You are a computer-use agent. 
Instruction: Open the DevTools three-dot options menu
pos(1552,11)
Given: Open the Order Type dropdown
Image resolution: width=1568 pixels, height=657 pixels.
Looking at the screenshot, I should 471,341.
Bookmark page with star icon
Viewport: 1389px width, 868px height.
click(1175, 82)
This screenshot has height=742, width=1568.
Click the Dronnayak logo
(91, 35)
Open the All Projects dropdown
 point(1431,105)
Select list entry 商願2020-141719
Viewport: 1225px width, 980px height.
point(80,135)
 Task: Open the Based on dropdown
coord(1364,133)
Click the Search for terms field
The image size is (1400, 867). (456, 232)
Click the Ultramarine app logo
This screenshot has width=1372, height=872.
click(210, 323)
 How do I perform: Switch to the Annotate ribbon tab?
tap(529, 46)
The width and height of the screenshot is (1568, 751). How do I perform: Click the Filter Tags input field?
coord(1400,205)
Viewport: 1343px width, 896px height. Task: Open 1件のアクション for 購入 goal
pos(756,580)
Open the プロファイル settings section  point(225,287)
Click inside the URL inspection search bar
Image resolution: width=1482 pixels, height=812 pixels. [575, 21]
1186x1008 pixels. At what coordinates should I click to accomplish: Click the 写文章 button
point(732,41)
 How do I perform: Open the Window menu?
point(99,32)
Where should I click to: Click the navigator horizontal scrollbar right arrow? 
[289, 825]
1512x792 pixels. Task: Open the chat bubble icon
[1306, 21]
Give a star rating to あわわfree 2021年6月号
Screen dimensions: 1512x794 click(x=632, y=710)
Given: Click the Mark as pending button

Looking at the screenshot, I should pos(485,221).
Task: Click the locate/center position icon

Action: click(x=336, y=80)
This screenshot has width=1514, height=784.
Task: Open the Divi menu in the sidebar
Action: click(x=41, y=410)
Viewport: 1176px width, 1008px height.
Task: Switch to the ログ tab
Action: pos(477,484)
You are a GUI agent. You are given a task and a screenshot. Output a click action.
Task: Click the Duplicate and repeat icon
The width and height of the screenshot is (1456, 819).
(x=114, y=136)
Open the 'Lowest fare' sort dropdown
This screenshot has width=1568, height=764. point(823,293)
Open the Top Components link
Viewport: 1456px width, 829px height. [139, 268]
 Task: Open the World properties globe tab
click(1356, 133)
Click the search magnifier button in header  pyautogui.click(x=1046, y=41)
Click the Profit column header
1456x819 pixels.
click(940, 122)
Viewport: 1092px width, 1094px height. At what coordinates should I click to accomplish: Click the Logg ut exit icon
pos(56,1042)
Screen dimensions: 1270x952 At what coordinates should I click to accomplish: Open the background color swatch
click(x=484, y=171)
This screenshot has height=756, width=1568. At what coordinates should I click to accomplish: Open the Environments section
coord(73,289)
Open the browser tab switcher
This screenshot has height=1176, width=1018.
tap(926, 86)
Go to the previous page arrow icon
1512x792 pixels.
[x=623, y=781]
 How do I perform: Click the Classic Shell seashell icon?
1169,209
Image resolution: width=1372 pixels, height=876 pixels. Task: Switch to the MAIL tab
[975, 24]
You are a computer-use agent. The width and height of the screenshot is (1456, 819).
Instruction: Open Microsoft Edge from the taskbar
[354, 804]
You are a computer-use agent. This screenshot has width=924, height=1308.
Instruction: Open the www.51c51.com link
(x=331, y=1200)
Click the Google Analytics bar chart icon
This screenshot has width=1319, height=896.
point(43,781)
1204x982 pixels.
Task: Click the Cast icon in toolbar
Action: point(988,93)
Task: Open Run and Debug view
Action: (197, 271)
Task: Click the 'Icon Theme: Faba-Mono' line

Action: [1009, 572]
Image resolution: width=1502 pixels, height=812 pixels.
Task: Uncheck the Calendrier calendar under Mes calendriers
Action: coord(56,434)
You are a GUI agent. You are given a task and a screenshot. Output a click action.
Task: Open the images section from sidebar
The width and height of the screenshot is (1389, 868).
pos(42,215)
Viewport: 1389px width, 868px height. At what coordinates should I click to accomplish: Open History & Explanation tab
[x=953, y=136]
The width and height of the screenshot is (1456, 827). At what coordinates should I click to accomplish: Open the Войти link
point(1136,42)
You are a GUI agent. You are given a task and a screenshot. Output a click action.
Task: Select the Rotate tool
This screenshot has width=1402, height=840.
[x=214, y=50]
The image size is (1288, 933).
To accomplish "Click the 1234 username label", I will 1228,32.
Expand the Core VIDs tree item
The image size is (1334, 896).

+===+

EXERCISE OBJECTIVE:
Output the data once more, exactly as given.

TASK RESPONSE:
You are a computer-use agent. 
Instruction: Open the DevTools three-dot options menu
pos(1552,11)
Given: Open the Order Type dropdown
Image resolution: width=1568 pixels, height=657 pixels.
Looking at the screenshot, I should 471,341.
Bookmark page with star icon
Viewport: 1389px width, 868px height.
click(1175, 82)
This screenshot has height=742, width=1568.
Click the Dronnayak logo
(91, 35)
Open the All Projects dropdown
 point(1431,105)
Select list entry 商願2020-141719
Viewport: 1225px width, 980px height.
point(80,135)
 Task: Open the Based on dropdown
coord(1364,133)
Click the Search for terms field
The image size is (1400, 867). (456, 232)
Click the Ultramarine app logo
This screenshot has width=1372, height=872.
click(210, 323)
 How do I perform: Switch to the Annotate ribbon tab?
tap(529, 46)
The width and height of the screenshot is (1568, 751). How do I perform: Click the Filter Tags input field?
coord(1400,205)
Viewport: 1343px width, 896px height. Task: Open 1件のアクション for 購入 goal
pos(756,580)
Open the プロファイル settings section  point(225,287)
Click inside the URL inspection search bar
Image resolution: width=1482 pixels, height=812 pixels. [575, 21]
1186x1008 pixels. At what coordinates should I click to accomplish: Click the 写文章 button
point(732,41)
 How do I perform: Open the Window menu?
point(99,32)
Where should I click to: Click the navigator horizontal scrollbar right arrow? 
[289, 825]
1512x792 pixels. Task: Open the chat bubble icon
[1306, 21]
Give a star rating to あわわfree 2021年6月号
Screen dimensions: 1512x794 click(x=632, y=710)
Given: Click the Mark as pending button

Looking at the screenshot, I should pos(485,221).
Task: Click the locate/center position icon

Action: click(x=336, y=80)
This screenshot has width=1514, height=784.
Task: Open the Divi menu in the sidebar
Action: click(x=41, y=410)
Viewport: 1176px width, 1008px height.
Task: Switch to the ログ tab
Action: pos(477,484)
You are a GUI agent. You are given a task and a screenshot. Output a click action.
Task: Click the Duplicate and repeat icon
The width and height of the screenshot is (1456, 819).
(x=114, y=136)
Open the 'Lowest fare' sort dropdown
This screenshot has width=1568, height=764. point(823,293)
Open the Top Components link
Viewport: 1456px width, 829px height. [139, 268]
 Task: Open the World properties globe tab
click(1356, 133)
Click the search magnifier button in header  pyautogui.click(x=1046, y=41)
Click the Profit column header
1456x819 pixels.
click(940, 122)
Viewport: 1092px width, 1094px height. At what coordinates should I click to accomplish: Click the Logg ut exit icon
pos(56,1042)
Screen dimensions: 1270x952 At what coordinates should I click to accomplish: Open the background color swatch
click(x=484, y=171)
This screenshot has height=756, width=1568. At what coordinates should I click to accomplish: Open the Environments section
coord(73,289)
Open the browser tab switcher
This screenshot has height=1176, width=1018.
tap(926, 86)
Go to the previous page arrow icon
1512x792 pixels.
[x=623, y=781]
 How do I perform: Click the Classic Shell seashell icon?
1169,209
Image resolution: width=1372 pixels, height=876 pixels. Task: Switch to the MAIL tab
[975, 24]
You are a computer-use agent. The width and height of the screenshot is (1456, 819).
Instruction: Open Microsoft Edge from the taskbar
[354, 804]
You are a computer-use agent. This screenshot has width=924, height=1308.
Instruction: Open the www.51c51.com link
(x=331, y=1200)
Click the Google Analytics bar chart icon
This screenshot has width=1319, height=896.
point(43,781)
1204x982 pixels.
Task: Click the Cast icon in toolbar
Action: point(988,93)
Task: Open Run and Debug view
Action: (197, 271)
Task: Click the 'Icon Theme: Faba-Mono' line

Action: [1009, 572]
Image resolution: width=1502 pixels, height=812 pixels.
Task: Uncheck the Calendrier calendar under Mes calendriers
Action: coord(56,434)
You are a GUI agent. You are given a task and a screenshot. Output a click action.
Task: Open the images section from sidebar
The width and height of the screenshot is (1389, 868).
pos(42,215)
Viewport: 1389px width, 868px height. At what coordinates should I click to accomplish: Open History & Explanation tab
[x=953, y=136]
The width and height of the screenshot is (1456, 827). At what coordinates should I click to accomplish: Open the Войти link
point(1136,42)
You are a GUI agent. You are given a task and a screenshot. Output a click action.
Task: Select the Rotate tool
This screenshot has width=1402, height=840.
[x=214, y=50]
The image size is (1288, 933).
To accomplish "Click the 1234 username label", I will 1228,32.
Expand the Core VIDs tree item
The image size is (1334, 896).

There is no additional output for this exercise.